● TASK REQUIREMENTS
Working through the lines below, return each one that holds "group".

(Records from a data collection)
--
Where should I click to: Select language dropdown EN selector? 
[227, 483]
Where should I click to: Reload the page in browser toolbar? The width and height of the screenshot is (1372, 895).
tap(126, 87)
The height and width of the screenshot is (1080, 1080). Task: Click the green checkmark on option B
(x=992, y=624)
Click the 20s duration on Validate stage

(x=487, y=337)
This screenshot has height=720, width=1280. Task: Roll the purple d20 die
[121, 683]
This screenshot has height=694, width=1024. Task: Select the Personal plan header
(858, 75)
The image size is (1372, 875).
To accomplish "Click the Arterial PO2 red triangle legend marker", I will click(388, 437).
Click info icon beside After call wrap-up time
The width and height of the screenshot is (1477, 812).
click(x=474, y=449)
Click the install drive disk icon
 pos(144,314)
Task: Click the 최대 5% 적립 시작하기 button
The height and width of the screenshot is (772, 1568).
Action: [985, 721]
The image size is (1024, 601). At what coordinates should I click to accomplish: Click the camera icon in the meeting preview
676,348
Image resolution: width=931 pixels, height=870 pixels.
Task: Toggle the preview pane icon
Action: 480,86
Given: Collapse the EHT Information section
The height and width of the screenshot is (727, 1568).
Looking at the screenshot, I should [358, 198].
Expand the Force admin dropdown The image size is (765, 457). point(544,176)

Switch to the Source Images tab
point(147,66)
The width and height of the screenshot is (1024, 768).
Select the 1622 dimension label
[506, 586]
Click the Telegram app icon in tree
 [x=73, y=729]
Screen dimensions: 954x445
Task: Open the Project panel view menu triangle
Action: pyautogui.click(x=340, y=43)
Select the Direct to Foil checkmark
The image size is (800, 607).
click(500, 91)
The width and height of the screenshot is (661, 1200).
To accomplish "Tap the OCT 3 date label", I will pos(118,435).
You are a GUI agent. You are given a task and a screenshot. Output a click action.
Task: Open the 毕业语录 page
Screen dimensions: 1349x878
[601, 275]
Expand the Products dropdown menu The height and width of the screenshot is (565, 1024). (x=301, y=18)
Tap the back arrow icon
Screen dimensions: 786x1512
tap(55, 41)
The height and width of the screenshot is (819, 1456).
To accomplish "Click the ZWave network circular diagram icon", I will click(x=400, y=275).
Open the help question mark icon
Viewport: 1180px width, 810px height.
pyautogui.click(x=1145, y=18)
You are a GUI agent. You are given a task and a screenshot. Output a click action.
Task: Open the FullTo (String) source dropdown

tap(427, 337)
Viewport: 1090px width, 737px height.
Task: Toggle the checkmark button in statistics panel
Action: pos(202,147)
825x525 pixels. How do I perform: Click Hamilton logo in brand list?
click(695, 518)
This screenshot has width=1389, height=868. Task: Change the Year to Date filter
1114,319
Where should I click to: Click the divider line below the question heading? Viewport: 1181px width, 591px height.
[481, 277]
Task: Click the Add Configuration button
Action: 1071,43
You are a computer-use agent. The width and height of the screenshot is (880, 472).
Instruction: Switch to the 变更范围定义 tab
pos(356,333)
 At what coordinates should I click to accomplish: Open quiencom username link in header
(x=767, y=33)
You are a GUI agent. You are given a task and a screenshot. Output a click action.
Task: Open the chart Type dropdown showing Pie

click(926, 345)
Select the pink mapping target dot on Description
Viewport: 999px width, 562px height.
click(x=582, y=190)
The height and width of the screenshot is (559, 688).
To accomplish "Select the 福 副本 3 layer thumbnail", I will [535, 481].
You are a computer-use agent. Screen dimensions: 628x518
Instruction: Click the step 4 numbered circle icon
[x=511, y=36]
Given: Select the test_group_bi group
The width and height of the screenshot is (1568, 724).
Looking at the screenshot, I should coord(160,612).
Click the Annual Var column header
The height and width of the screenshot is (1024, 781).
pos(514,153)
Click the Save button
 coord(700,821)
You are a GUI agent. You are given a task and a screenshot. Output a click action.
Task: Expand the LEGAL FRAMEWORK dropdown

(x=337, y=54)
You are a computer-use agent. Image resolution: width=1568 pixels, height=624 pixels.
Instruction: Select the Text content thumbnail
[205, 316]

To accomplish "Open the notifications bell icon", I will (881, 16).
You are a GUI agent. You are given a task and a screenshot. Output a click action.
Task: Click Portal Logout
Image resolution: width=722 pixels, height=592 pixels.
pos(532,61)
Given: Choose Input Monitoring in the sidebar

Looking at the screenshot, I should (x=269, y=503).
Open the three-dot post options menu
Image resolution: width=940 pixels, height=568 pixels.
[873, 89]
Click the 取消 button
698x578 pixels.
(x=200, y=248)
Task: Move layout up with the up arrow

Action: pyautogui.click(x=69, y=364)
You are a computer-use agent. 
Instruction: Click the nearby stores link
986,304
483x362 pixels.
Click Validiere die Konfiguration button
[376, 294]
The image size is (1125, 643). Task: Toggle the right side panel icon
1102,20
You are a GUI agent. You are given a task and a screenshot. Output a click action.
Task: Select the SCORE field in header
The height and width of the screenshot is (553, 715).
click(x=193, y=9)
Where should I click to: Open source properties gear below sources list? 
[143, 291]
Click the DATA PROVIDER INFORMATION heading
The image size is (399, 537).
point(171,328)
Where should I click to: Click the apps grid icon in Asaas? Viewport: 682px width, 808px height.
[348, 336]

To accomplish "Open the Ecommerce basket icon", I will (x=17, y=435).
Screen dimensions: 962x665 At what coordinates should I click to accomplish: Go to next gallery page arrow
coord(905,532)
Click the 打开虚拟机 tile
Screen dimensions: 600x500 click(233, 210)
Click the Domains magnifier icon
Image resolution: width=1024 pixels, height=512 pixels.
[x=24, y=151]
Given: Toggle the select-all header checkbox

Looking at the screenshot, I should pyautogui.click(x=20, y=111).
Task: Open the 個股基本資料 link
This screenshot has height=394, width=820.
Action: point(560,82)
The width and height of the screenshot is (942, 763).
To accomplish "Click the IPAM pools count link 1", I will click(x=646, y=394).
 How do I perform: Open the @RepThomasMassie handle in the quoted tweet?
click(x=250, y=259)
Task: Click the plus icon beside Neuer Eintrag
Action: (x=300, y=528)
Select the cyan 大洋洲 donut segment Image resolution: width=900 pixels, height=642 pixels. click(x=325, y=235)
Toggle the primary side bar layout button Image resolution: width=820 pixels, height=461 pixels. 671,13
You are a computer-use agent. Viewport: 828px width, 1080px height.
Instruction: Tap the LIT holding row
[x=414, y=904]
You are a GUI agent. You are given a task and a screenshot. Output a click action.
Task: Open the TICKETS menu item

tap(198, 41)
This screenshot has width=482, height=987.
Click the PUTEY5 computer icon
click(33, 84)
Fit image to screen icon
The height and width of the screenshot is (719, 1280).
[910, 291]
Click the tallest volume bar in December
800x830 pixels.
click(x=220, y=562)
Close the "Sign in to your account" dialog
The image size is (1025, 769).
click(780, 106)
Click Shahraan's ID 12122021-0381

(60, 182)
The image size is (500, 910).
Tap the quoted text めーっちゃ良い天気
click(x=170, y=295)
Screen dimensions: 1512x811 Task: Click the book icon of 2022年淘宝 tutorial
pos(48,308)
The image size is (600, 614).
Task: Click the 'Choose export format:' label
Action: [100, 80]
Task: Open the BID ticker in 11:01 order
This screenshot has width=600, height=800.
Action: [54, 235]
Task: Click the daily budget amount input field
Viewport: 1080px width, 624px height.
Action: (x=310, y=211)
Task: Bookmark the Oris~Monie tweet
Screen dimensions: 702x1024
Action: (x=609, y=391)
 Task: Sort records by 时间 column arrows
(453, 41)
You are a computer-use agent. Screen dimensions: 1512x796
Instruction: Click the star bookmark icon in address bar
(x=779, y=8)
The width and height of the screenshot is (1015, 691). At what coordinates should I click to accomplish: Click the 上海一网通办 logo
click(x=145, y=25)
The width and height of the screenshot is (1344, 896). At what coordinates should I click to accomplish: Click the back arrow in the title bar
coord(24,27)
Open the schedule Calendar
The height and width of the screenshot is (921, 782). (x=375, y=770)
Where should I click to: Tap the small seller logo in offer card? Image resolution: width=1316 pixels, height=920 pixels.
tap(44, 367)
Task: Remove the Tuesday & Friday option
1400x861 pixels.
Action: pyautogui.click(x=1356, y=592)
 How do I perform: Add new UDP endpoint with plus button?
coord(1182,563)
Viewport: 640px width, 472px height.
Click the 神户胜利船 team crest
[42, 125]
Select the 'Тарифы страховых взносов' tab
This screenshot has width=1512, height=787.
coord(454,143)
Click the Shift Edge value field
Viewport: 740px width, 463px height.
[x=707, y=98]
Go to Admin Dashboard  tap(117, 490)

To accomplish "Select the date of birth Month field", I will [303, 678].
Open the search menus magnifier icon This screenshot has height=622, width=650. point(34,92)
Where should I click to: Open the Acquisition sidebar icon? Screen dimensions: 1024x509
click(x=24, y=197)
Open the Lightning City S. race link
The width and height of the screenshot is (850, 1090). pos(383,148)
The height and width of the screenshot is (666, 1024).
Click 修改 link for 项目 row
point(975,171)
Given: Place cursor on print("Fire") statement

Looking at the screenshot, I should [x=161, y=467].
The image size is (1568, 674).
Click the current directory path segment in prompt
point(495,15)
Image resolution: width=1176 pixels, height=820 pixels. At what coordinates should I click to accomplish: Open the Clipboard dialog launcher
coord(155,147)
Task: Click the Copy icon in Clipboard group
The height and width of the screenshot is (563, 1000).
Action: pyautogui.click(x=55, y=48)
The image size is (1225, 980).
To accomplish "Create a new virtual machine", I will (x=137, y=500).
--
● ANSWER TO THIS TASK
Given: Select the test_group_bi group
Task: Click the Copy icon in Clipboard group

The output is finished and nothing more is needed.